[What you are asked to do] Copy out the following lines word for word, from first to last.

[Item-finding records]

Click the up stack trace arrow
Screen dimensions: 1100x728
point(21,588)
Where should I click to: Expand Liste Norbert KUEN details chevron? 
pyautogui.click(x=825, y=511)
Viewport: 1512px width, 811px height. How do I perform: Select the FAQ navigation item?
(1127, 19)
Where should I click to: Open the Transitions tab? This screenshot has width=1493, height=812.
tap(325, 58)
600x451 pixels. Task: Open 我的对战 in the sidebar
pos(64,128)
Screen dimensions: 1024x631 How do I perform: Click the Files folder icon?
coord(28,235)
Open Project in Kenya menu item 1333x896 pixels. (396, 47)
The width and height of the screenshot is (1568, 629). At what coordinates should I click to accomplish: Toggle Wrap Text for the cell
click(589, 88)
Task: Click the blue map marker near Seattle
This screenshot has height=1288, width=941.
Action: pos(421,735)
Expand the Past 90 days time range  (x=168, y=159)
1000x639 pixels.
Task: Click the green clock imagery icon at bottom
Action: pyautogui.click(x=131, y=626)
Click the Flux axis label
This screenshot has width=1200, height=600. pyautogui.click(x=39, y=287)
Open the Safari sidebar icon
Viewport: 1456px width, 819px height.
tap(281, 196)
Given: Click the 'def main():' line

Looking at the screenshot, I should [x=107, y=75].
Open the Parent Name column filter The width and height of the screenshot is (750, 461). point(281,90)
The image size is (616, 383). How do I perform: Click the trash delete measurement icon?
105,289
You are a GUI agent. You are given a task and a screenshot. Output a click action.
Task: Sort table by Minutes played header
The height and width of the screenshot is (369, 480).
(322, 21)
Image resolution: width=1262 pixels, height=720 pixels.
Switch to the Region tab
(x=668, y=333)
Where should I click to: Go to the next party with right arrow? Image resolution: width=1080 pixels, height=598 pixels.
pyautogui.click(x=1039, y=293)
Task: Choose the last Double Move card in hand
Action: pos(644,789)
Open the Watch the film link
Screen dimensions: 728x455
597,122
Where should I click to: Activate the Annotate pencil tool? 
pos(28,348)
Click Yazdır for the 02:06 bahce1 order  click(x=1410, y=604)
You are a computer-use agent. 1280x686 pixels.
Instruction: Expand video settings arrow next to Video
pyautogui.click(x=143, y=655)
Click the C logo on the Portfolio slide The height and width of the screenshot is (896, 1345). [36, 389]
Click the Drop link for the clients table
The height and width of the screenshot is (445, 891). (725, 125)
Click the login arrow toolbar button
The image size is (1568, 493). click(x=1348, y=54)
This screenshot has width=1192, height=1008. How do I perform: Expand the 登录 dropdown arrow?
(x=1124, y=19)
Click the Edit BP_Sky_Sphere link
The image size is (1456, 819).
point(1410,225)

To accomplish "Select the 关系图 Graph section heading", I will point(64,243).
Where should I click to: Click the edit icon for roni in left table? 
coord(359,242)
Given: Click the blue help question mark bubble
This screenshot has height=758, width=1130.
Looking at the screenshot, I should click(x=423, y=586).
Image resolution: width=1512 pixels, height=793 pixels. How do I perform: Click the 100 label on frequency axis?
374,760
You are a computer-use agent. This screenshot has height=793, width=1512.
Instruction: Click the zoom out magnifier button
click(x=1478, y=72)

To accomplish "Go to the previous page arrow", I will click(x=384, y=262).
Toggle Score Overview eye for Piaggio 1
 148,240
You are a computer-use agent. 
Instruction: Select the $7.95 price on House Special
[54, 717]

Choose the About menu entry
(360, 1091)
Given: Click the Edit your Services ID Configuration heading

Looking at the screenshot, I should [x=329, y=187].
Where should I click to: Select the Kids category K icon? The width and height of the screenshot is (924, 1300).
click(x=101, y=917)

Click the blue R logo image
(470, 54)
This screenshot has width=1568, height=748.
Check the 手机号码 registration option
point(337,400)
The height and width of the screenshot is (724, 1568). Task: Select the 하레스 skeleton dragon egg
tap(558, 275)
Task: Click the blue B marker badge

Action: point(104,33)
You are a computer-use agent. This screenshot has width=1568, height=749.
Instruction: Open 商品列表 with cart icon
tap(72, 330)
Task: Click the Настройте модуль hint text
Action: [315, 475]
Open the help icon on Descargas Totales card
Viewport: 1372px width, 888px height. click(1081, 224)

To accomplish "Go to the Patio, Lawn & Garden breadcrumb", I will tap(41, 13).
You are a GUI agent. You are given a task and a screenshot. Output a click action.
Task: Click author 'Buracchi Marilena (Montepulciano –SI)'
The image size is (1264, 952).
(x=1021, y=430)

[Exercise result]
Click the up stack trace arrow
Screen dimensions: 1100x728
point(21,588)
Where should I click to: Expand Liste Norbert KUEN details chevron? 
pyautogui.click(x=825, y=511)
Viewport: 1512px width, 811px height. How do I perform: Select the FAQ navigation item?
(1127, 19)
Where should I click to: Open the Transitions tab? This screenshot has width=1493, height=812.
tap(325, 58)
600x451 pixels. Task: Open 我的对战 in the sidebar
pos(64,128)
Screen dimensions: 1024x631 How do I perform: Click the Files folder icon?
coord(28,235)
Open Project in Kenya menu item 1333x896 pixels. (396, 47)
The width and height of the screenshot is (1568, 629). At what coordinates should I click to accomplish: Toggle Wrap Text for the cell
click(589, 88)
Task: Click the blue map marker near Seattle
This screenshot has height=1288, width=941.
Action: pos(421,735)
Expand the Past 90 days time range  (x=168, y=159)
1000x639 pixels.
Task: Click the green clock imagery icon at bottom
Action: pyautogui.click(x=131, y=626)
Click the Flux axis label
This screenshot has width=1200, height=600. pyautogui.click(x=39, y=287)
Open the Safari sidebar icon
Viewport: 1456px width, 819px height.
tap(281, 196)
Given: Click the 'def main():' line

Looking at the screenshot, I should [x=107, y=75].
Open the Parent Name column filter The width and height of the screenshot is (750, 461). point(281,90)
The image size is (616, 383). How do I perform: Click the trash delete measurement icon?
105,289
You are a GUI agent. You are given a task and a screenshot. Output a click action.
Task: Sort table by Minutes played header
The height and width of the screenshot is (369, 480).
(322, 21)
Image resolution: width=1262 pixels, height=720 pixels.
Switch to the Region tab
(x=668, y=333)
Where should I click to: Go to the next party with right arrow? Image resolution: width=1080 pixels, height=598 pixels.
pyautogui.click(x=1039, y=293)
Task: Choose the last Double Move card in hand
Action: pos(644,789)
Open the Watch the film link
Screen dimensions: 728x455
597,122
Where should I click to: Activate the Annotate pencil tool? 
pos(28,348)
Click Yazdır for the 02:06 bahce1 order  click(x=1410, y=604)
You are a computer-use agent. 1280x686 pixels.
Instruction: Expand video settings arrow next to Video
pyautogui.click(x=143, y=655)
Click the C logo on the Portfolio slide The height and width of the screenshot is (896, 1345). [36, 389]
Click the Drop link for the clients table
The height and width of the screenshot is (445, 891). (725, 125)
Click the login arrow toolbar button
The image size is (1568, 493). click(x=1348, y=54)
This screenshot has width=1192, height=1008. How do I perform: Expand the 登录 dropdown arrow?
(x=1124, y=19)
Click the Edit BP_Sky_Sphere link
The image size is (1456, 819).
point(1410,225)

To accomplish "Select the 关系图 Graph section heading", I will point(64,243).
Where should I click to: Click the edit icon for roni in left table? 
coord(359,242)
Given: Click the blue help question mark bubble
This screenshot has height=758, width=1130.
Looking at the screenshot, I should click(x=423, y=586).
Image resolution: width=1512 pixels, height=793 pixels. How do I perform: Click the 100 label on frequency axis?
374,760
You are a computer-use agent. This screenshot has height=793, width=1512.
Instruction: Click the zoom out magnifier button
click(x=1478, y=72)

To accomplish "Go to the previous page arrow", I will click(x=384, y=262).
Toggle Score Overview eye for Piaggio 1
 148,240
You are a computer-use agent. 
Instruction: Select the $7.95 price on House Special
[54, 717]

Choose the About menu entry
(360, 1091)
Given: Click the Edit your Services ID Configuration heading

Looking at the screenshot, I should [x=329, y=187].
Where should I click to: Select the Kids category K icon? The width and height of the screenshot is (924, 1300).
click(x=101, y=917)

Click the blue R logo image
(470, 54)
This screenshot has width=1568, height=748.
Check the 手机号码 registration option
point(337,400)
The height and width of the screenshot is (724, 1568). Task: Select the 하레스 skeleton dragon egg
tap(558, 275)
Task: Click the blue B marker badge

Action: point(104,33)
You are a computer-use agent. This screenshot has width=1568, height=749.
Instruction: Open 商品列表 with cart icon
tap(72, 330)
Task: Click the Настройте модуль hint text
Action: [315, 475]
Open the help icon on Descargas Totales card
Viewport: 1372px width, 888px height. click(1081, 224)

To accomplish "Go to the Patio, Lawn & Garden breadcrumb", I will tap(41, 13).
You are a GUI agent. You are given a task and a screenshot. Output a click action.
Task: Click author 'Buracchi Marilena (Montepulciano –SI)'
The image size is (1264, 952).
(x=1021, y=430)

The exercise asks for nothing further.